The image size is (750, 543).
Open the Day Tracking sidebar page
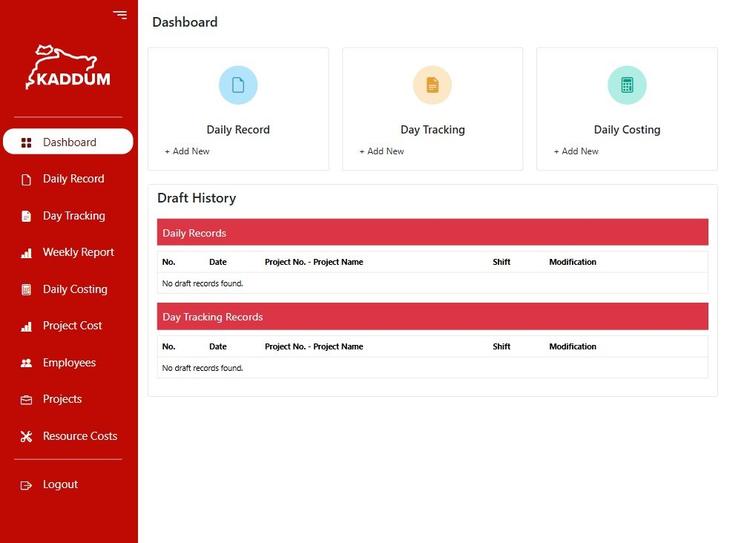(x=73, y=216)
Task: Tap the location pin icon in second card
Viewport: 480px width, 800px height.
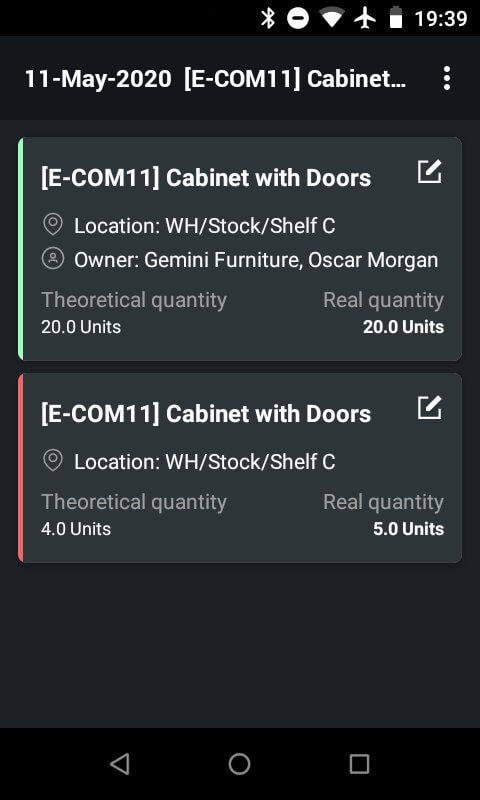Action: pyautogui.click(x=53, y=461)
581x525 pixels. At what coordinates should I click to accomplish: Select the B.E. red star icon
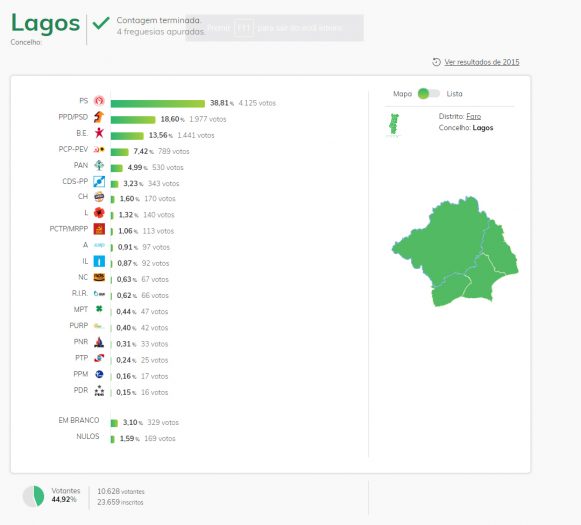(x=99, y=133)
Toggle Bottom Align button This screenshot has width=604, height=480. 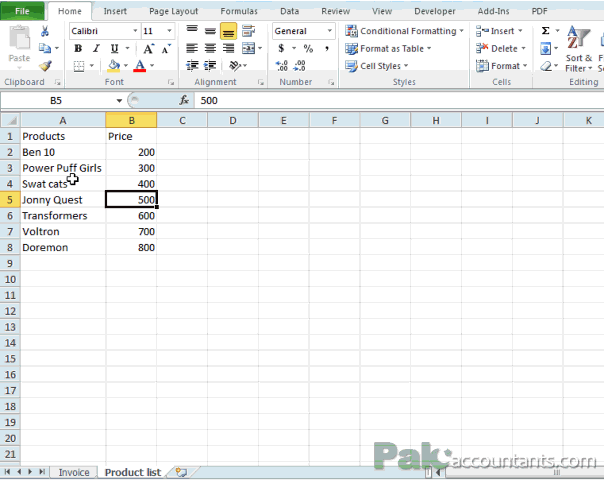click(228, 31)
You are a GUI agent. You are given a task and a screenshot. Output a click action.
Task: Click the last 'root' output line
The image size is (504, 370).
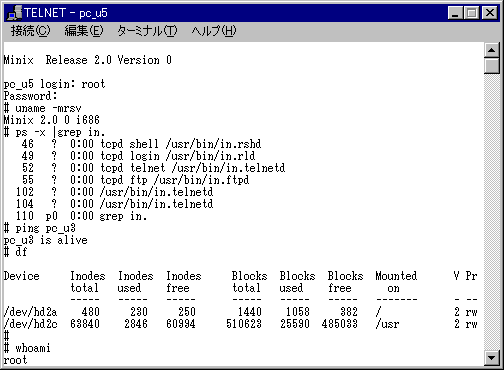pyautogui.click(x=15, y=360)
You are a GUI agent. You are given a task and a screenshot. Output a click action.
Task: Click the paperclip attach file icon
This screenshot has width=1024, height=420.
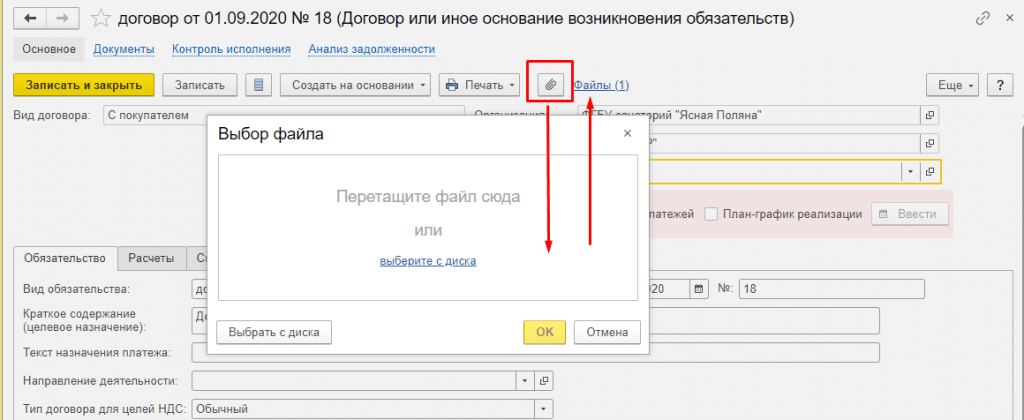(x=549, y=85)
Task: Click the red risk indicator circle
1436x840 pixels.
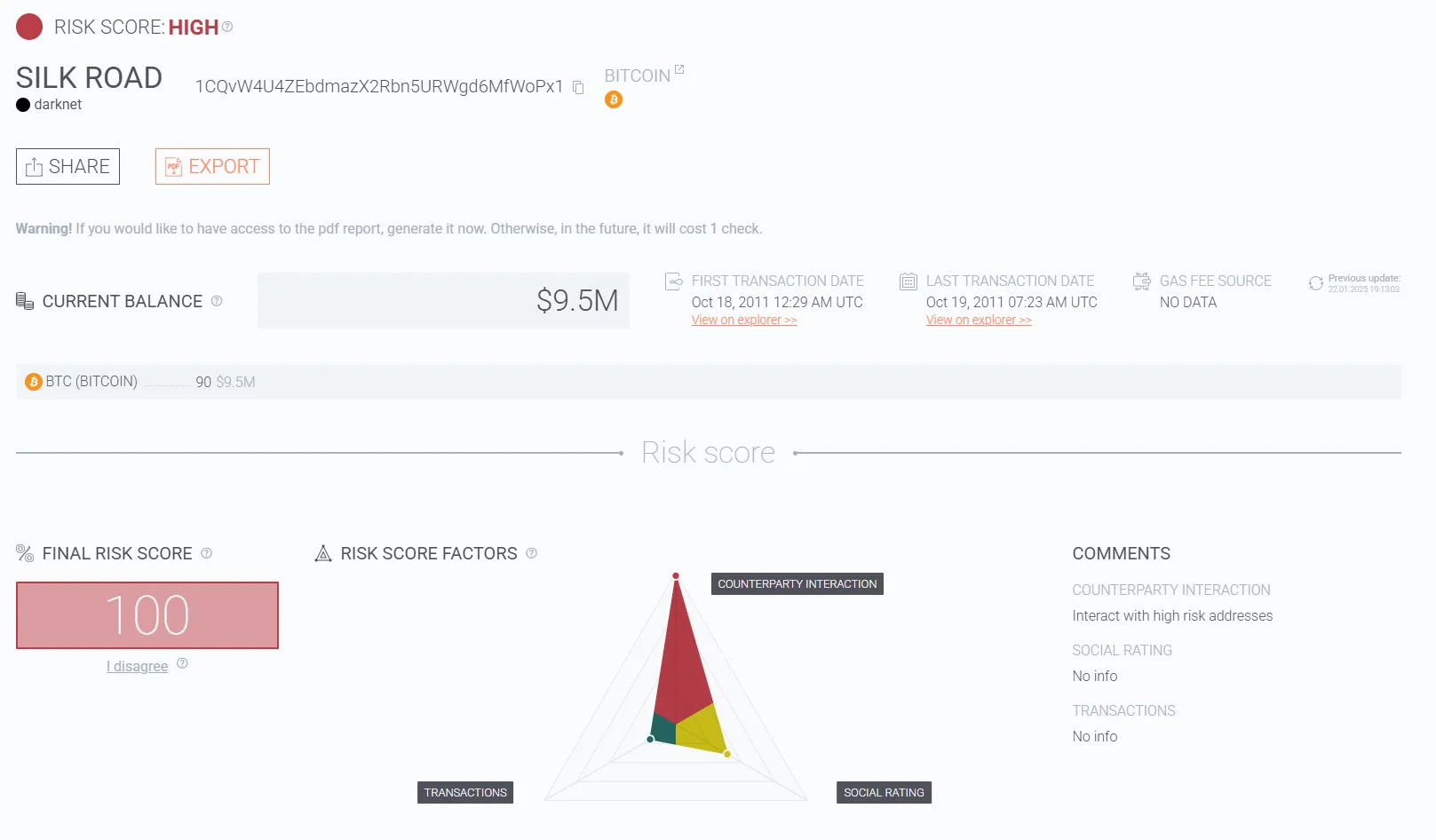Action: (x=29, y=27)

---*---

The lines from the one with "The image size is (504, 370)." to the end of the data above should be retyped exactly, both ends included, and pictures are to be left out.

Task result:
The image size is (504, 370).
pyautogui.click(x=15, y=360)
You are a GUI agent. You are given a task and a screenshot. Output a click action.
Task: Click the paperclip attach file icon
This screenshot has width=1024, height=420.
(x=549, y=85)
Task: Click the red risk indicator circle
1436x840 pixels.
Action: (x=29, y=27)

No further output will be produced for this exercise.